The inspiration for this post has come from Grannymar’s posts. She has this wonderful ability of taking ordinary daily events and making very interesting posts about them.
I decided to emulate her with some of the things that strike me as odd, and realized that by right they should be classified as whines and so, with Conrad’s permission, I have decided to use his Whine Bar trade mark to post some whines.
A friend of mine belongs to a Religious Sect and she sent me an email with the beginning ‘A retired Indian devotee….’ I could not resist the temptation to mail her back and ask her for details. I asked her if he was a retired Indian, or a retired devotee or what? The background to this banter is her ribbing me about my current occupation – that of a retired hippy. She of course believes that it is an oxymoron! Now, there is something for a Retired English Teacher, David at ‘From the Magpie’s Nest’to whom, I might as well ask if he is a retired Englishman or a retired teacher or what!
Having got rid of that mail, I read the newspapers and came across some really odd things like underpass, foot over bridge and a few others which offended my sense of the aesthetic. So, I shot off a couple of letters to the editors, knowing fully well that they will not be published.

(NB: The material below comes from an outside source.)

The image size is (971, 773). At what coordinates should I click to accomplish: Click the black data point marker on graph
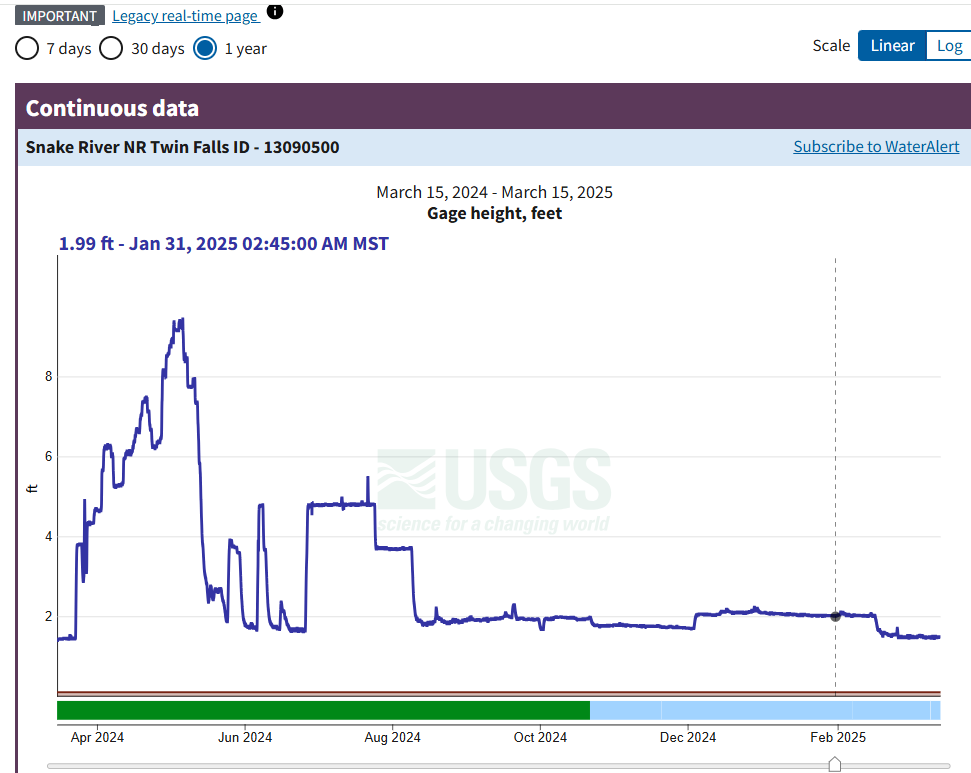pos(835,616)
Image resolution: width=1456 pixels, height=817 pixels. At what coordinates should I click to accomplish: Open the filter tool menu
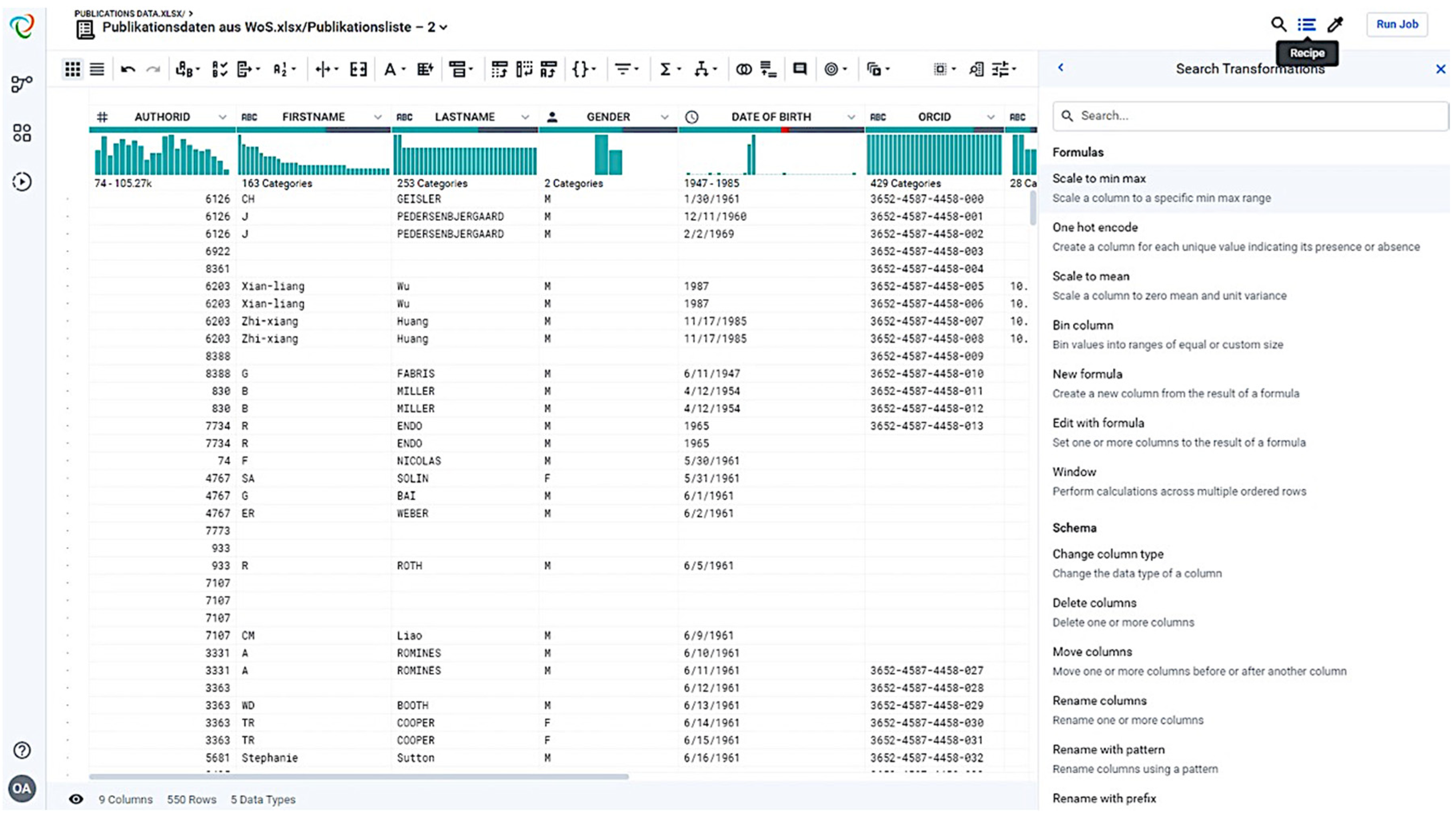626,69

I asked of course, why words like subway cannot be used and whether a bridge can be under something or the other, besides whether there are any arm over bridges to his knowledge.
Then came the icing on the cake. Another friend sent me a mail in response to my post on love as to why I did not delve deeper into the phenomenon of lust. I have assured him, that Conrad’s hawk eyes will not miss the opportunity to respond via a comment on this post to that query, as I would rather not respond. I hope that Conrad does not let me down.
Before I sign off, let me recommend a wonderful book by Lynne Truss called Eats, Shoots & Leaves.
“A panda walks into a cafe. He orders a sandwich, eats it, then draws a gun and fires two shots in the air.
“Why? asks the confused waiter, as the panda makes towards the exit. The panda produces a badly punctuated wildlife manual and tosses it over his shoulder.
“I am a panda,” he says at the door. “Look it up.”
The waiter turns to the relevant entry and, sure enough, finds an explanation.
“Panda. Large black-and-white bear-like mammal, native to China. Eats, shoots and leaves.”
Since Conrad believes that a lot of exchanges should take place in our blogs, I leave this post with the fervent hope that my readers will respond with their own whines of similar nature.